### SET EXERCISE
Return the entries below word for word, starting at the line containing "The width and" and continuing through the last line of the entries, both ends inclusive. Omit the pictures from your answer.

### RECORDS PROVIDED

-- Begin --

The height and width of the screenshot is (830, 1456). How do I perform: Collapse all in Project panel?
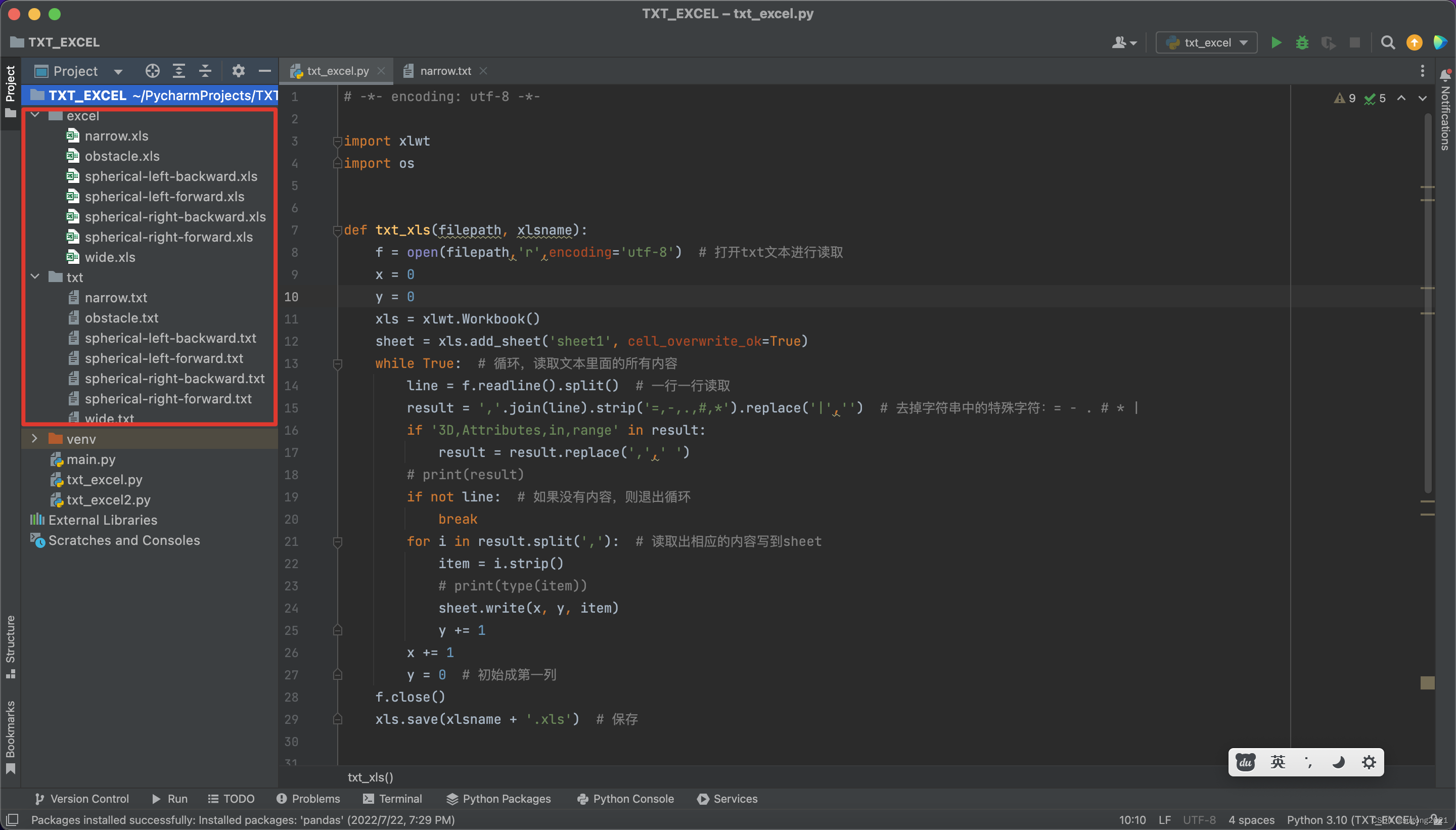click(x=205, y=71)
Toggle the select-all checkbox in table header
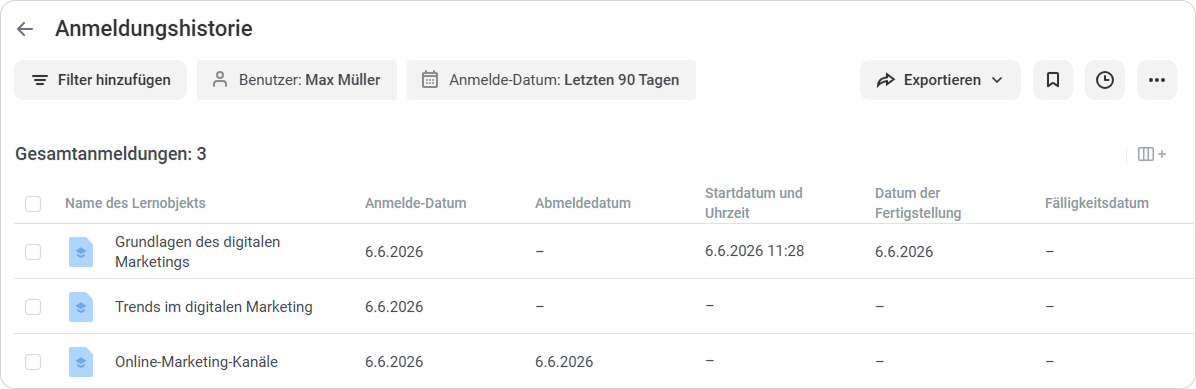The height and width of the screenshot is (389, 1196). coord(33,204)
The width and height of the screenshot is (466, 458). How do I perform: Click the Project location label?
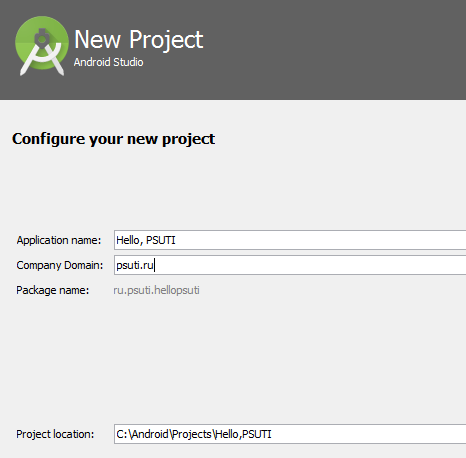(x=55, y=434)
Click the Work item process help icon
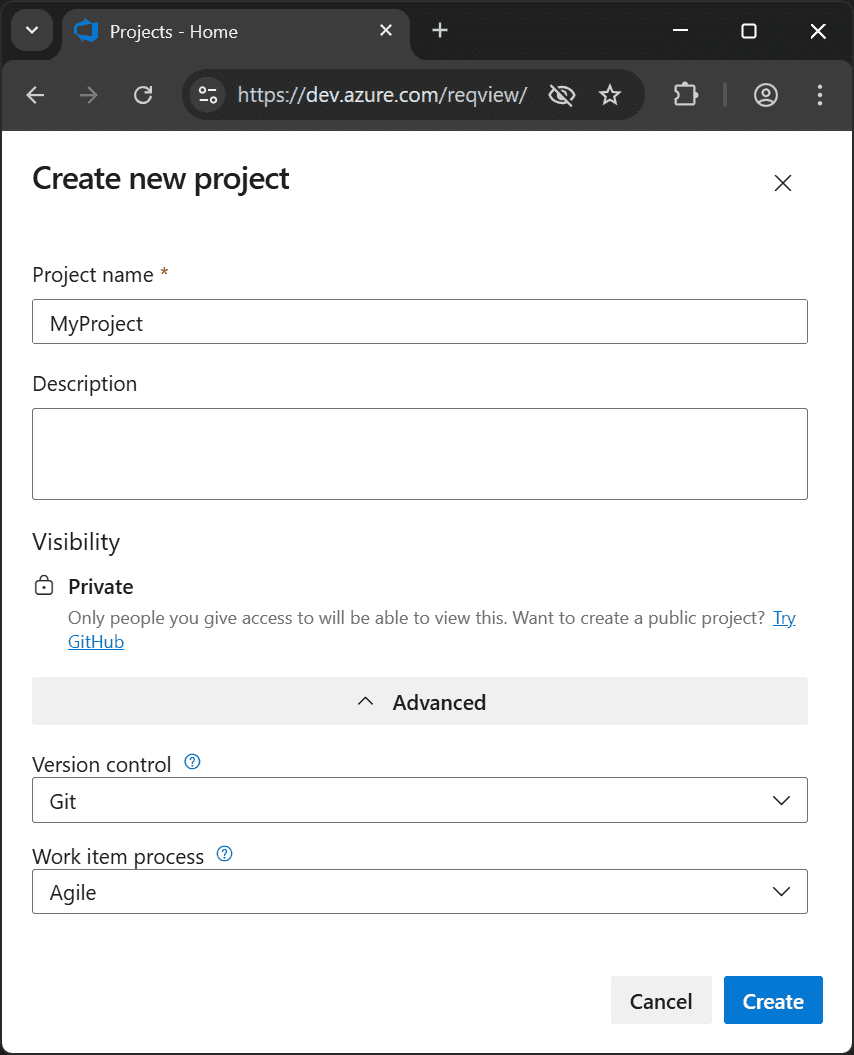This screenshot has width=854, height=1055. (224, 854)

-- End --

### OUTPUT FOR THIS EXERCISE
The width and height of the screenshot is (466, 458). How do I perform: Click the Project location label?
(x=55, y=434)
Click the Work item process help icon
This screenshot has width=854, height=1055. (224, 854)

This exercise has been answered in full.